报告人: 胡耀忠（加拿大Alberta大学数学与统计科学系）

报告题目: Modified Euler scheme for stochastic differential equations driven by fractional Brownian motion

报告摘要：For a stochastic differential equation(SDE) driven by a fractional Brownian motion(fBm) with Hurst parameter $H> \frac12$ it is known that the existing (naive) Euler scheme has the rate of convergence $n^{1-2H}$. Since the limit $H \rightarrow \frac12$ of the SDE corresponds to a Stratonovich SDE driven by standard Brownian motion, and the naive Euler scheme is the extension of the classical Euler scheme for It\^o SDEs for $H=\frac12$, the convergence rate of the naive Euler scheme deteriorates for $H \rightarrow \frac12$.

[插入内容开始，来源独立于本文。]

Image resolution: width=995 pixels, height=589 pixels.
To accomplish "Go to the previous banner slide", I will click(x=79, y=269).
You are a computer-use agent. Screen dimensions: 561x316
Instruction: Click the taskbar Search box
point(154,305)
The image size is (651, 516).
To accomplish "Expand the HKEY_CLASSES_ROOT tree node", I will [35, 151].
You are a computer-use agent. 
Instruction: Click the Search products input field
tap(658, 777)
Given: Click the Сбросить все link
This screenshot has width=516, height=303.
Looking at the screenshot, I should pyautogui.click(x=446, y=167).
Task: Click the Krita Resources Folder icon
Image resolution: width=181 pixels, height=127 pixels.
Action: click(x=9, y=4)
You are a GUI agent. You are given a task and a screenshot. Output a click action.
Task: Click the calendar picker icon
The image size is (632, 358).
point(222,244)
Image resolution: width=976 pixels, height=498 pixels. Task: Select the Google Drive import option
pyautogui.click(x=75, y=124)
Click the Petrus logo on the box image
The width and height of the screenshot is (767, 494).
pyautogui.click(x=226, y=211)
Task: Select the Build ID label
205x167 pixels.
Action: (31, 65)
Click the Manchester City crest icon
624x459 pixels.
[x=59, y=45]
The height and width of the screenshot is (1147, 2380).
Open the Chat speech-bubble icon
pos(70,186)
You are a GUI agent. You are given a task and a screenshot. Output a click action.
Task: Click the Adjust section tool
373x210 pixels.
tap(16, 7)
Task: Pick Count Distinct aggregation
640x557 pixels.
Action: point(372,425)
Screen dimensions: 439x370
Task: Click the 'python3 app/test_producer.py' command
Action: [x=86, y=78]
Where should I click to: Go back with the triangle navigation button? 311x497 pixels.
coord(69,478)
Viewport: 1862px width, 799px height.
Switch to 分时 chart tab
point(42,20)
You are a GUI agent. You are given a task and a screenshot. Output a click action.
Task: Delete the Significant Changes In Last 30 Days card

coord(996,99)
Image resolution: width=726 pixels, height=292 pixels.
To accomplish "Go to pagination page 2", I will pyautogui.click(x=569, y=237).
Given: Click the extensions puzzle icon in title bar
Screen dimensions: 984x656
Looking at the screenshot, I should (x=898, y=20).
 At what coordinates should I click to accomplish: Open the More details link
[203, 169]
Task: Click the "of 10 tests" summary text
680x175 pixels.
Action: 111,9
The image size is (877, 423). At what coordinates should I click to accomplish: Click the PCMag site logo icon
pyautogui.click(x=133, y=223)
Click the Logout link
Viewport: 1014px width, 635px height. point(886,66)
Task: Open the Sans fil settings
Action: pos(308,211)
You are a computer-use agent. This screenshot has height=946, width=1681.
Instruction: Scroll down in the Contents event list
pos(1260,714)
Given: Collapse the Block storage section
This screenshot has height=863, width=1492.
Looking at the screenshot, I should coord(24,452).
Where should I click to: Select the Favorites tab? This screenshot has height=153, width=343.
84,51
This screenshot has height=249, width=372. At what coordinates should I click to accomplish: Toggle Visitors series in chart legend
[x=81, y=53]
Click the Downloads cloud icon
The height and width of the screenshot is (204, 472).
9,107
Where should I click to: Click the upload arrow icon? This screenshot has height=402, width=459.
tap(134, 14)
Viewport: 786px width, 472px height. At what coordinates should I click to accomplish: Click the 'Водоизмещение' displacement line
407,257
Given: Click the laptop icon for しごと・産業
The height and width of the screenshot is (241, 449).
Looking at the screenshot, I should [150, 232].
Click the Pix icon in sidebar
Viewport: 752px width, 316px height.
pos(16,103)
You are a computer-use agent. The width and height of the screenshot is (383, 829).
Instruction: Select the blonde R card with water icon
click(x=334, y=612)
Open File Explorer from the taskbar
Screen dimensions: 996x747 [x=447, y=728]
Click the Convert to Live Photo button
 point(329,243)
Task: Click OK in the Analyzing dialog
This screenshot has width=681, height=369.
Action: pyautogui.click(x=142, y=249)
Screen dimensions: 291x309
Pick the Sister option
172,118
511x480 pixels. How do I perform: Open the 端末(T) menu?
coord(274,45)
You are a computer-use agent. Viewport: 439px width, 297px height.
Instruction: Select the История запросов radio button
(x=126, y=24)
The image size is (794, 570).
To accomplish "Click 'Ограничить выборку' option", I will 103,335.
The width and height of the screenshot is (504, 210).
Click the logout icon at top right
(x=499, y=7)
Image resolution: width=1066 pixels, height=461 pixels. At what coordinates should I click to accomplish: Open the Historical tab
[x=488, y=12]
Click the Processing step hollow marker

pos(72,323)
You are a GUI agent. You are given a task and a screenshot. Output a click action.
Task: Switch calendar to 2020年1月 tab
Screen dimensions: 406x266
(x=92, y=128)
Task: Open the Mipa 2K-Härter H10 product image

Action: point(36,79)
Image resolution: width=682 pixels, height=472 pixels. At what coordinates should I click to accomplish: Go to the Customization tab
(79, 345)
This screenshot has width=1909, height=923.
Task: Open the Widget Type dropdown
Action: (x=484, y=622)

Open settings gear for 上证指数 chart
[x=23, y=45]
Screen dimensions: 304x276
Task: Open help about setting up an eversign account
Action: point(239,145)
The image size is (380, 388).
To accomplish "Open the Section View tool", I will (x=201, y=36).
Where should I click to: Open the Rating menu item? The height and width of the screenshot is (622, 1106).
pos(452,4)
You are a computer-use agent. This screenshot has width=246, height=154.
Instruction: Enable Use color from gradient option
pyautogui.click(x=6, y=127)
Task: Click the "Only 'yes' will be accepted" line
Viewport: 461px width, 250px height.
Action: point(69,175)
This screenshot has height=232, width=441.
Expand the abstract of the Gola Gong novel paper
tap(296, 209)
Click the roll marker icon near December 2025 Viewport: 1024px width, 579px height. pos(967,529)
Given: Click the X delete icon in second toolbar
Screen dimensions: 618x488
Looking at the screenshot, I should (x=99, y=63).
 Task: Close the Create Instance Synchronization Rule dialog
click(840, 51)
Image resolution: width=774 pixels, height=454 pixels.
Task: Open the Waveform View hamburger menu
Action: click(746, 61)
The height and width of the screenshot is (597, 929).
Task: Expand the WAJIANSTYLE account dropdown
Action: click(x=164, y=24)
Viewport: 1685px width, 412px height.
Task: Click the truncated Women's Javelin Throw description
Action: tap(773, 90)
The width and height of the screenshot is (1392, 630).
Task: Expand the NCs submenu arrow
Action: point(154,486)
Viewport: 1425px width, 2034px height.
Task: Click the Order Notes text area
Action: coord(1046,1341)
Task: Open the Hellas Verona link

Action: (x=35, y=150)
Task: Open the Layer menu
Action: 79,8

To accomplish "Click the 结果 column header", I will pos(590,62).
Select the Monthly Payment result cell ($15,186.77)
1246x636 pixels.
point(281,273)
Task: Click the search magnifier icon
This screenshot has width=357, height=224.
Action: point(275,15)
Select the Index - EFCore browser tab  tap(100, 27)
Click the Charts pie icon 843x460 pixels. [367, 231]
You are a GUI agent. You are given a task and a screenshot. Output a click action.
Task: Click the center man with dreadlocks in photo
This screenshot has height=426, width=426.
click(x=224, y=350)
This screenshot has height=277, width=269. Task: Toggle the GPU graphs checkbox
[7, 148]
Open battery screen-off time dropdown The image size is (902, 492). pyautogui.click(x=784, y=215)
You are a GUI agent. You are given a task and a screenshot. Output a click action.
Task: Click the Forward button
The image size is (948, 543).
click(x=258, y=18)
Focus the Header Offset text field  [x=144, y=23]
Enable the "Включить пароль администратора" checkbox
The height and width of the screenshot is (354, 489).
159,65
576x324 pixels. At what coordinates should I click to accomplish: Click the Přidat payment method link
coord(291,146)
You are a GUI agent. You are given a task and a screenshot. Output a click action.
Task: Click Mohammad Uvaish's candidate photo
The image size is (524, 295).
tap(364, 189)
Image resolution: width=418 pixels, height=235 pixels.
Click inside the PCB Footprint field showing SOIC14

In this paper we introduce a new (modified Euler) approximation scheme which is closer to the classical Euler scheme for Stratonovich SDEs for $H=\frac12$ and it has the rate of convergence $\gamma_n^{-1}$, where $\gamma_n=n^{2H-\frac12}$ when $H < \frac34$,$ \gamma_n= n/ \sqrt{ \logn } $ when $H =\frac 34$ and $\gamma_n=n$ if $H>\frac34$. Furthermore, we study the asymptotic behavior of the fluctuations of the error.More precisely, if $\{X_t, 0\le t\le T\}$ is the solution of a SDE driven by a fBm and if $\{X_t^n, 0\le t\le T\}$ is Its approximation obtained by the new modified Euler scheme, then we prove that $ \gamma_n(X^n-X)$ converges stably to the solution of a linear SDE driven by a matrix-valued Brownian motion, when $H\in (\frac12, \frac34]$. In the case $H > \frac34$, we show the $L^p$ convergence of $n(X^n_t-X_t)$ and the limiting process is identified as the solution of a linear SDE driven by a matrix-valued Rosenblatt process. The rate of weak convergence is also deduced for this scheme. We also apply our approach to the naive Euler scheme.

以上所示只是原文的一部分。